[[ GIVEN DATA, beginning ]]

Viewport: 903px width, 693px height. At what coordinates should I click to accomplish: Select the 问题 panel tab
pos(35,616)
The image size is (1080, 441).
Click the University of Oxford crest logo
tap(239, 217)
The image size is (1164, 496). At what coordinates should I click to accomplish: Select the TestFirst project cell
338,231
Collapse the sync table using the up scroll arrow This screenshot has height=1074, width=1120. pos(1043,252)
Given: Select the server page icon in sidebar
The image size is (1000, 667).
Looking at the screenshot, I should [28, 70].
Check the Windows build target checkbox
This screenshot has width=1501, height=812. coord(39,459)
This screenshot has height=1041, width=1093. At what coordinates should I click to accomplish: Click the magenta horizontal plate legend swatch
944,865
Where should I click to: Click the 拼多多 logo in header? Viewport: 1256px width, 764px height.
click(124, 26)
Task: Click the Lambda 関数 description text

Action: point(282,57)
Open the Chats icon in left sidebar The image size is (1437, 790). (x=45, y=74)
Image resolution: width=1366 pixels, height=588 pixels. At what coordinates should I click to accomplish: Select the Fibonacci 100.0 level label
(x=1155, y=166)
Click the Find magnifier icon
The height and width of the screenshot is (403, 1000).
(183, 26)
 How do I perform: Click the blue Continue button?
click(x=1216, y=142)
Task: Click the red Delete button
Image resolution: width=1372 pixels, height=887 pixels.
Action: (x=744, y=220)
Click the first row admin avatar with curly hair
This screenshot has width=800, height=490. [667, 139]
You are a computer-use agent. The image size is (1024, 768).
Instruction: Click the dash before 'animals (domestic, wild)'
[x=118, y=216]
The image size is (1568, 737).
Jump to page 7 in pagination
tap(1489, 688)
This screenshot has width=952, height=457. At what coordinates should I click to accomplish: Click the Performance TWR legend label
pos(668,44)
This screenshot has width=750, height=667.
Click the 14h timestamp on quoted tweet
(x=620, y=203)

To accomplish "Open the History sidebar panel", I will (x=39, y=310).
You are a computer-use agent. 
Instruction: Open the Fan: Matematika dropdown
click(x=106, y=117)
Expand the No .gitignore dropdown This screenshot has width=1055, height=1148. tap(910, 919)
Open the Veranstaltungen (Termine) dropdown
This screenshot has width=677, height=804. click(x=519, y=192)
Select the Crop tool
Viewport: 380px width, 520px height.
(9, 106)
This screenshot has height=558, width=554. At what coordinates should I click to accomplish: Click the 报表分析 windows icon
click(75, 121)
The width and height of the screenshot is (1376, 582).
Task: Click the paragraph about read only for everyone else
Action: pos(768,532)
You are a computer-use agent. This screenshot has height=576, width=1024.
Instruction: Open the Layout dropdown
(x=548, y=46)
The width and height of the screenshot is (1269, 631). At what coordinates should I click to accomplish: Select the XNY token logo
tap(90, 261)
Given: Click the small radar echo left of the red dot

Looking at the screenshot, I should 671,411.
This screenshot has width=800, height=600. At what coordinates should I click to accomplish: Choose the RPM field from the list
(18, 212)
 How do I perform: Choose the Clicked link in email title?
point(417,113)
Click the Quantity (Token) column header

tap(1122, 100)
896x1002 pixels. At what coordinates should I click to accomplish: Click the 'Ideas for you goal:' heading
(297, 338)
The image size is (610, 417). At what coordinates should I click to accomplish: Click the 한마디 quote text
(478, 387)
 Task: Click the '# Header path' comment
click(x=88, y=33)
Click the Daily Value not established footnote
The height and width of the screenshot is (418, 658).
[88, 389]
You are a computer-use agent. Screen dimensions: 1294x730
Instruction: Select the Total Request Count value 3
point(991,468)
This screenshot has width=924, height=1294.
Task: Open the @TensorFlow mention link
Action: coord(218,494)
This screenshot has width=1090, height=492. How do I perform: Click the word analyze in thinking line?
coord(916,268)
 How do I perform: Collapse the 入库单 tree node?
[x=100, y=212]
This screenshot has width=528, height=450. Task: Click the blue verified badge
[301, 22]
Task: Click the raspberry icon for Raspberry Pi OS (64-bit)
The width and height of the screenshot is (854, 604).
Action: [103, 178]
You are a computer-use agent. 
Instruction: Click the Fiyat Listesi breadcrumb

[[ GIVEN DATA, end ]]

WORK TASK » Scan the listing above, and wherever a line holds the string "computer", copy that line.

THE COMPLETED TASK »
You are a computer-use agent. The image size is (1024, 768).
You are a computer-use agent. 
You are a computer-use agent. This screenshot has height=576, width=1024.
You are a computer-use agent. Screen dimensions: 1294x730
You are a computer-use agent. 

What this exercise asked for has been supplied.